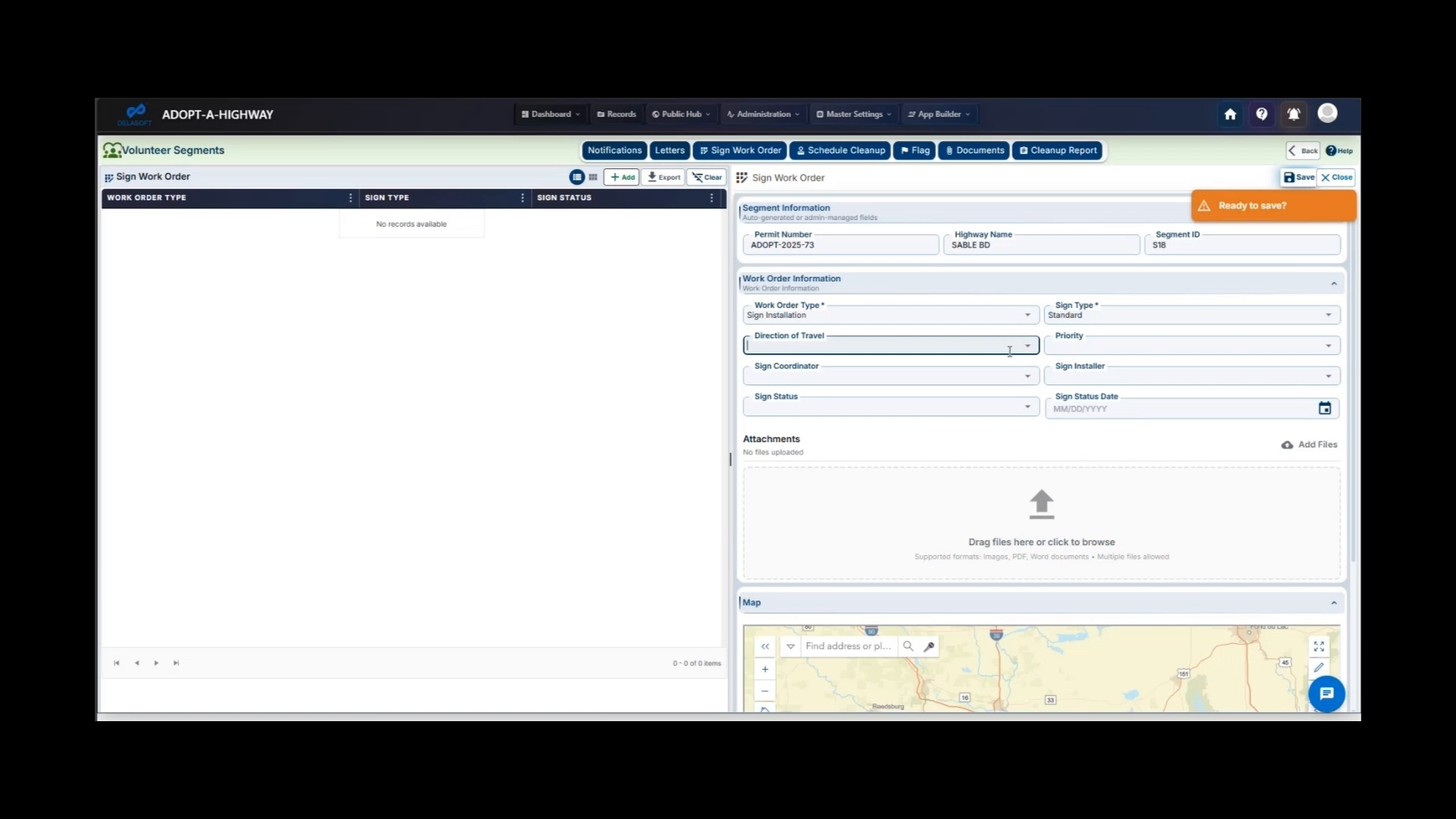Switch the records panel to list view
This screenshot has width=1456, height=819.
(x=577, y=177)
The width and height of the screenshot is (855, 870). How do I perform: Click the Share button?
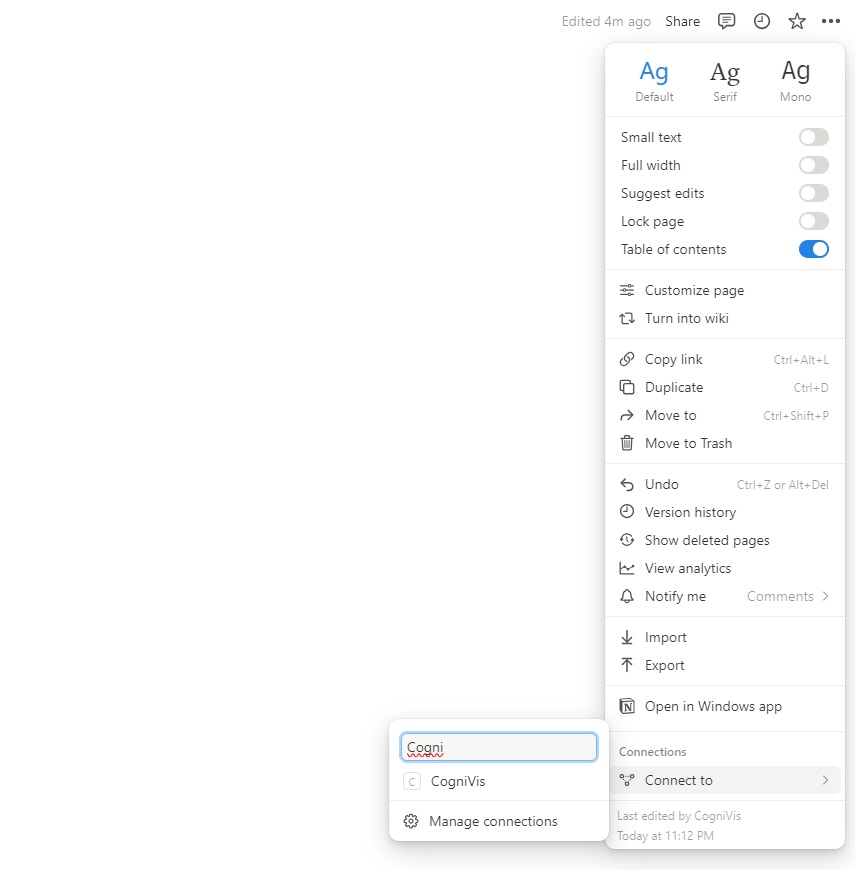pyautogui.click(x=682, y=21)
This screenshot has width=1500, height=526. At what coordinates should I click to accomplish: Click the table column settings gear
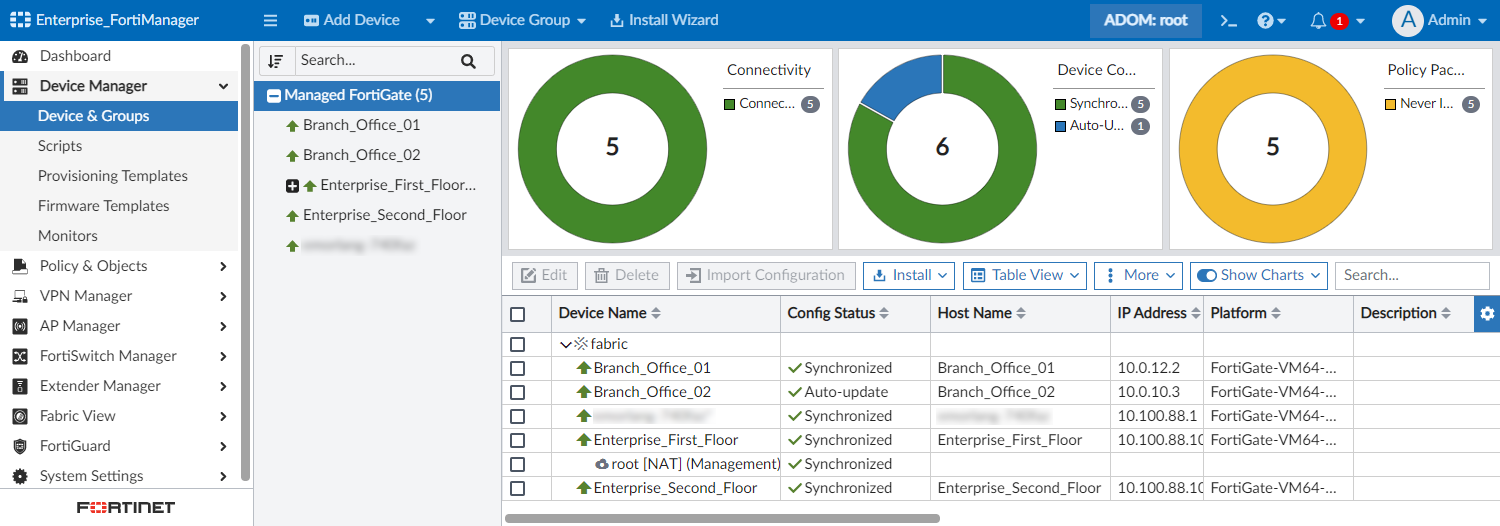(x=1487, y=313)
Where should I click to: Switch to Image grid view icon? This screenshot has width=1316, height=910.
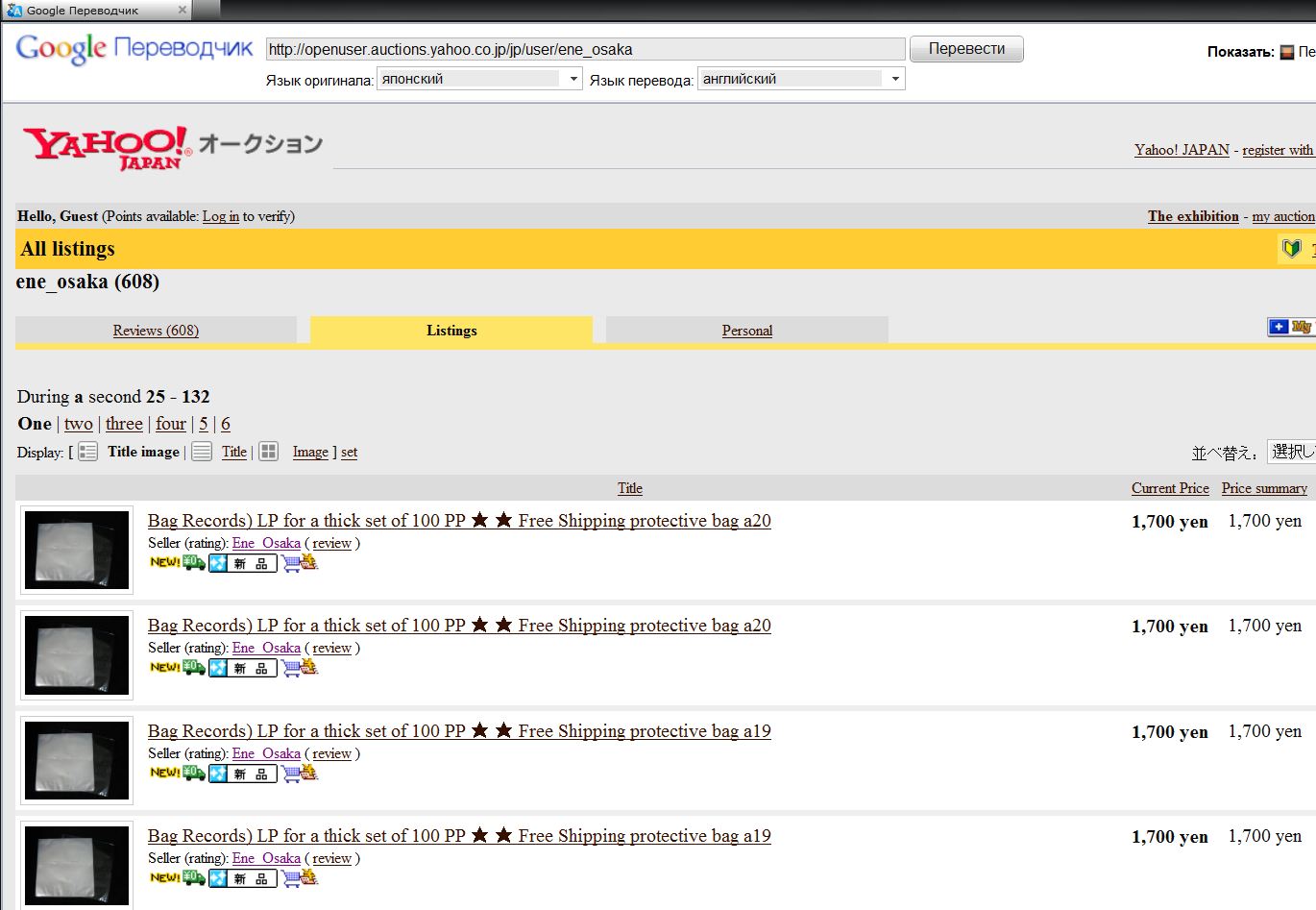pyautogui.click(x=269, y=452)

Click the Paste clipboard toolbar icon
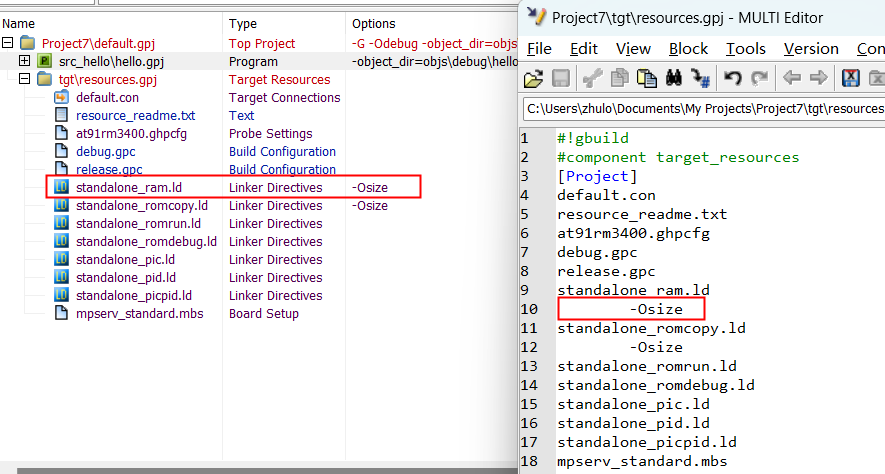(648, 79)
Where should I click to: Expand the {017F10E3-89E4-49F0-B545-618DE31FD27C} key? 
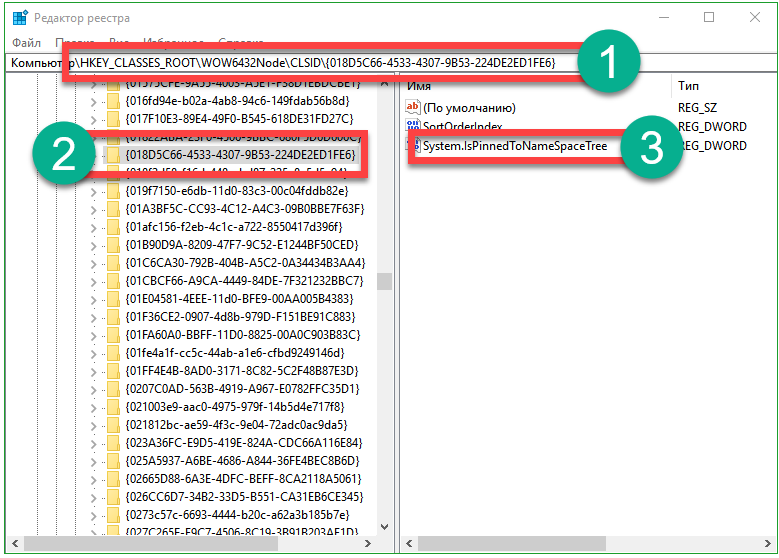(x=94, y=119)
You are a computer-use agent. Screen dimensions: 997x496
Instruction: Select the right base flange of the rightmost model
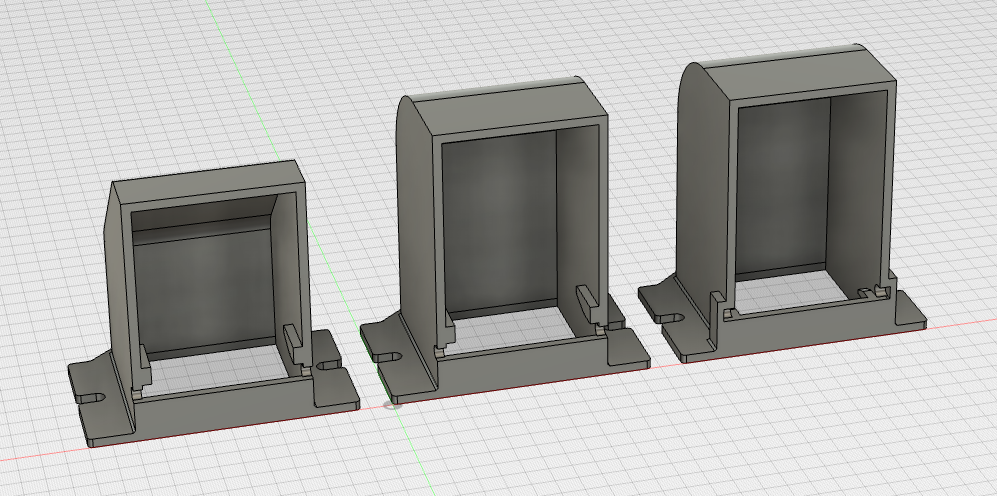(x=908, y=311)
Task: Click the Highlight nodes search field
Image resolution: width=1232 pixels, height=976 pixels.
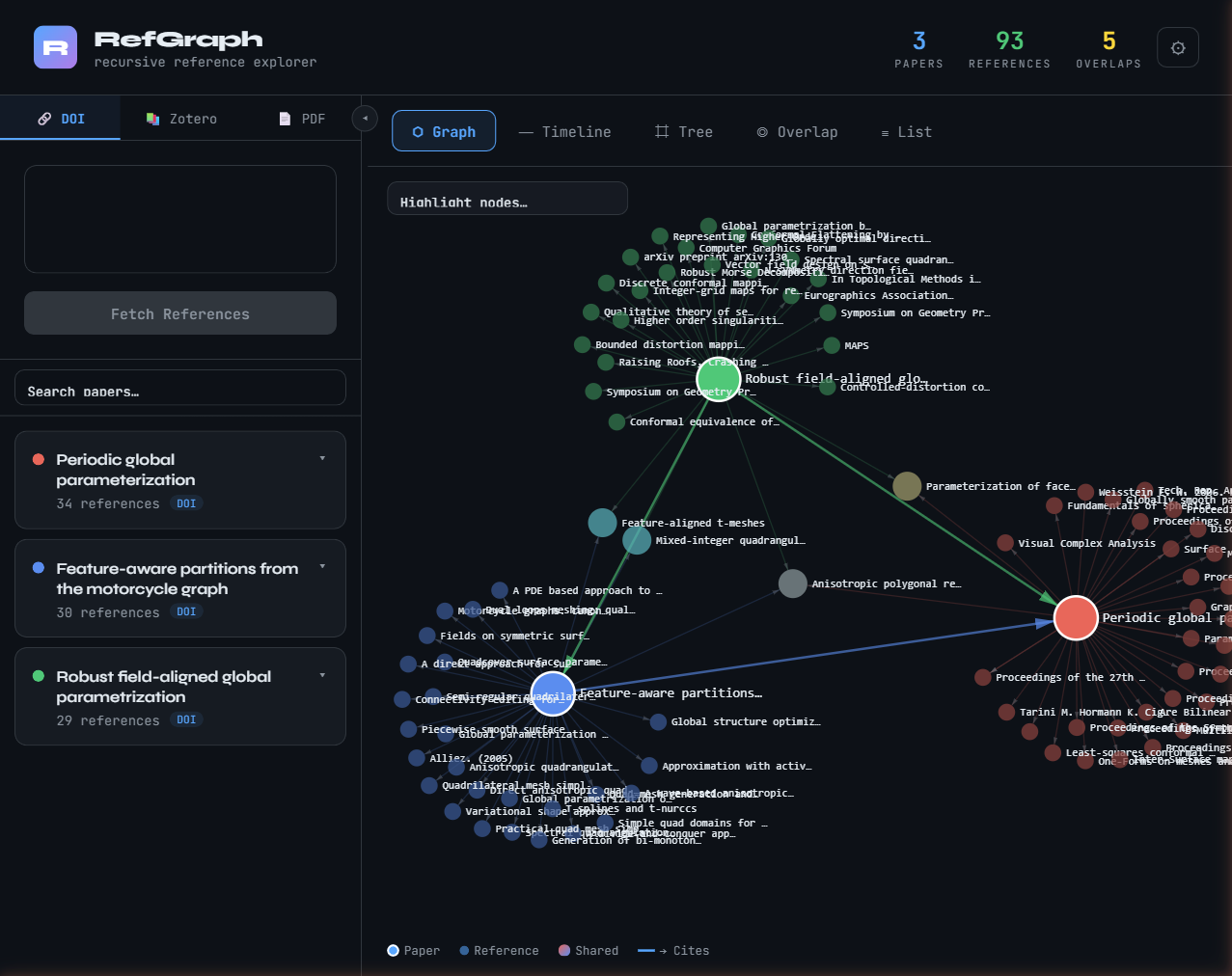Action: [x=506, y=198]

WORK TO DO |
Print every line of the listing above word for word, without the pictures.

WRITTEN ANSWER |
Switch the records panel to list view
This screenshot has width=1456, height=819.
(x=577, y=177)
The width and height of the screenshot is (855, 870). How do I perform: Click the Share button?
pyautogui.click(x=682, y=21)
This screenshot has width=1500, height=526. At what coordinates should I click to accomplish: Click the table column settings gear
(x=1487, y=313)
Where should I click to: Switch to Image grid view icon? This screenshot has width=1316, height=910.
pyautogui.click(x=269, y=452)

Click the Paste clipboard toolbar icon
(648, 79)
Where should I click to: Expand the {017F10E3-89E4-49F0-B545-618DE31FD27C} key? 
(x=94, y=119)
You are a computer-use agent. Screen dimensions: 997x496
Instruction: Select the right base flange of the rightmost model
(x=908, y=311)
Task: Click the Highlight nodes search field
Image resolution: width=1232 pixels, height=976 pixels.
Action: [x=506, y=198]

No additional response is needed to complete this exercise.